There are different resource types for different purposes with different price/performance:
- Computing resource options: nano/micro/small/medium/large EC2 instance sizes, AWS Lambda ,…
- Multiple database options (Amazon RDS, Redshift, DynamoDB ,…)
- Different Storage options (S3, Glasier, EBS, ..)
There are also different purchasing options to choose from:
- On-Demand Instances
- Reserved Instances
- Spot Instance
- Dedicated Hosts
Another way to significantly reduce your resource costs is to use Auto-Scaling in your deployment wherever possible; This will shut down the resources that are underutilised and save you lots of bucks.
…
9-Caching
Adding more resources (CPU, RAM, Network, ..) to your servers or adding more servers to your cluster may increase the processing power but there is a limit on the level of performance that you can achieve by adding more resources. Caching is a smarter approach to increase performance and advancing you user’s experience to the next level. But what exactly cashing means in the Cloud?
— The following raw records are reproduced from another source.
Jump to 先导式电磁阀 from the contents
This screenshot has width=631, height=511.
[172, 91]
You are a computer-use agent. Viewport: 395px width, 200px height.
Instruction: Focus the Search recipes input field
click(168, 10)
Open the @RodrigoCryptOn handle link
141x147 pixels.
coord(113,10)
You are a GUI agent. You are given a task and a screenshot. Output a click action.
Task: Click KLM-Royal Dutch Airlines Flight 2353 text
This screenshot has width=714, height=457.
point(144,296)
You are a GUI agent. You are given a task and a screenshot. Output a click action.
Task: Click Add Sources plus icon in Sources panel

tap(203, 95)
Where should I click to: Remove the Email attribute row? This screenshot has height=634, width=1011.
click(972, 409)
Caching is storing a previously accessed/processed data for future faster access.
You can add caching in different layer of your application design and increase the performance and efficiency of that layer:
- Edge Caching is a technique by which you save the static (or dynamic) content of your website (Images, Videos, …) in multiple global locations close to your users in a CDN (Content Delivery Network) and retrieve with a high performance when needed. (Amazon CloudFront)
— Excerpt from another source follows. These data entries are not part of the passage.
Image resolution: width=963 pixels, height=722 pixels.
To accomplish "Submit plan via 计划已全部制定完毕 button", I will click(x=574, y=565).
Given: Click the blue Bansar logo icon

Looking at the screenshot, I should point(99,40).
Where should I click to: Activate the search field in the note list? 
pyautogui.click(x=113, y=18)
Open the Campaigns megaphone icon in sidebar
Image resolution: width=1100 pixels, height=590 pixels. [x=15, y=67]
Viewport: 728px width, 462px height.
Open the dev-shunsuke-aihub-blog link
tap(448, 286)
- Application Data Caching is a caching technique in the application layer. In short, it saves the processed information or DB Query results in memory so that later your application can re-use them instead of re-querying to DB or recalculating the processings. Amazon ElastiCache is a web service utilising two open-source in-memory caching engines (Memcached and Redis) to provide this feature for you.
…
10-Design for Security
When moving to the AWS cloud you can take all of your in-house security tools and systems with you. In parallel on what you already have you can get benefit from the features that AWS provides to bring more security to you environment:
- Utilising Amazon VPC (Virtual Private Cloud) to secure and isolate your servers deep in from the network
- Using security groups, security policies and access list to add another layer of filtering to your servers/services.
- Deploying an Application-level Firewall AWS WAF (Web Application Firewall) to protect your web application for internet threats.
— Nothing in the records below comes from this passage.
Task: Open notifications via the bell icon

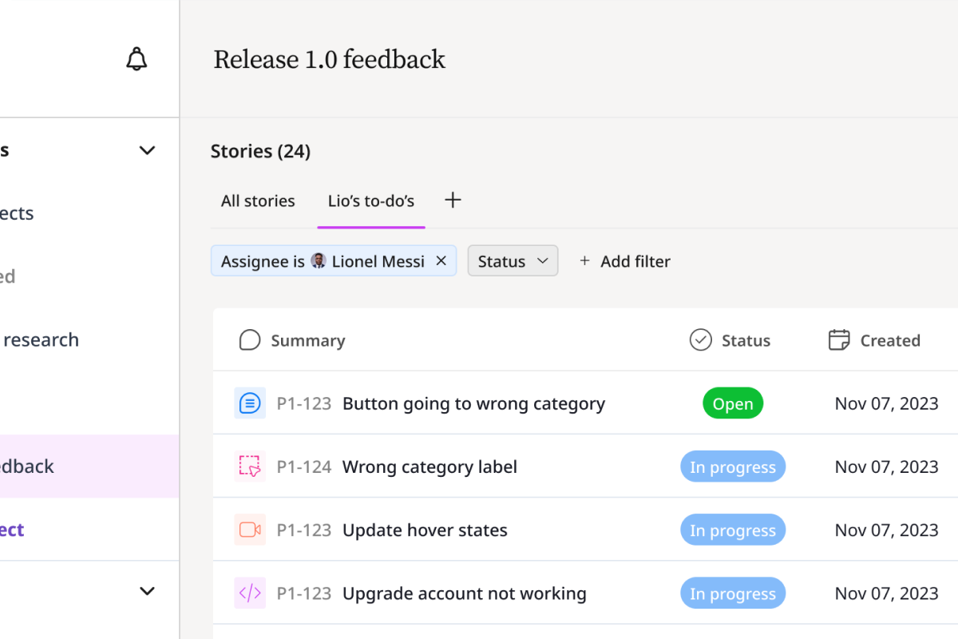Action: point(137,59)
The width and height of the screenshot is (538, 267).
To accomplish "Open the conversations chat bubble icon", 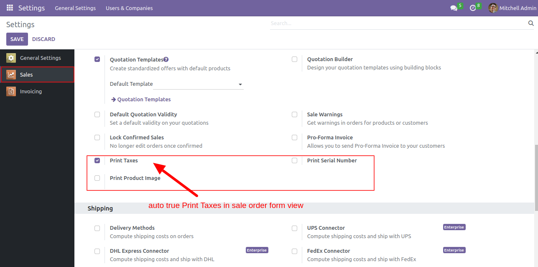I will click(454, 8).
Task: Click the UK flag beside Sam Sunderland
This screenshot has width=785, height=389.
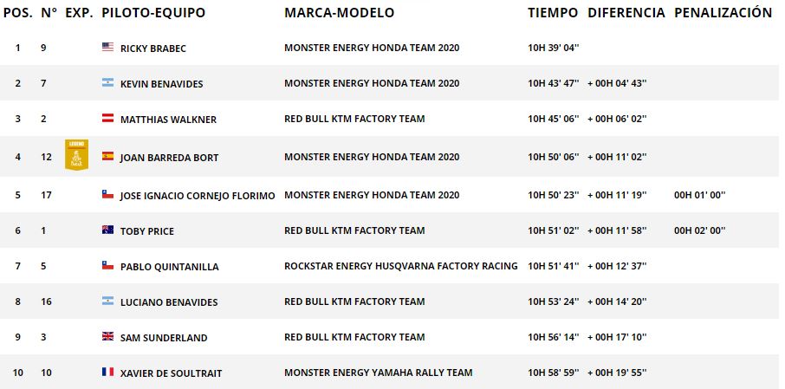Action: pyautogui.click(x=107, y=337)
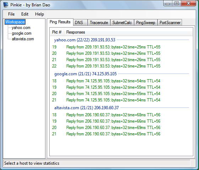Screen dimensions: 199x170
Task: Switch to the Traceroute tab
Action: tap(99, 23)
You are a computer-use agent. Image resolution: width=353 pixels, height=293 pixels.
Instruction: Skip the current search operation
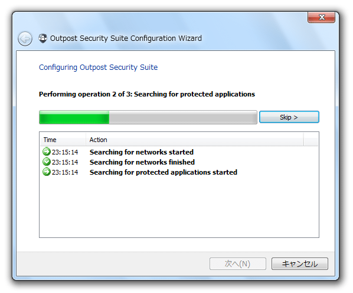289,117
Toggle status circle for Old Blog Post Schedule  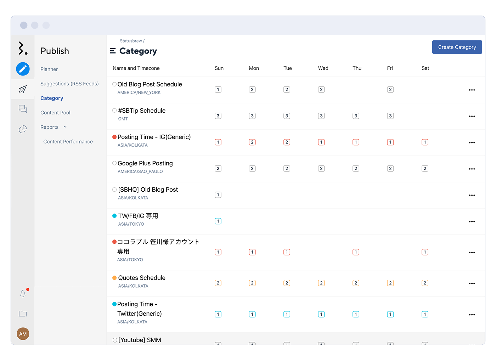coord(114,84)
- AWS IAM (Identity and Access Mangement) to control the granular access to your AWS services
Amazon uses the Shared Security Responsibility Model which means you are responsible for your parts in the cloud while Amazon takes the responsibility of the underlying infrastructure. One way to move some of the security responsibilities to Amazon is to use AWS managed services wherever possible; This way Amazon has to look after all the maintenance, patching and security measure of its own managed services while you are focusing on your applications.
Similar to Infrastructure as a Code you can convert your Security as Codes which makes your security to be reproduced and reused. Using AWS CloudFormation you can create templates for your firewall rules, access lists, security policies, subnets ,… and reuse them in multiple deployments. Security as Code leads to more accurate security along with all the automation and efficiency that it provides.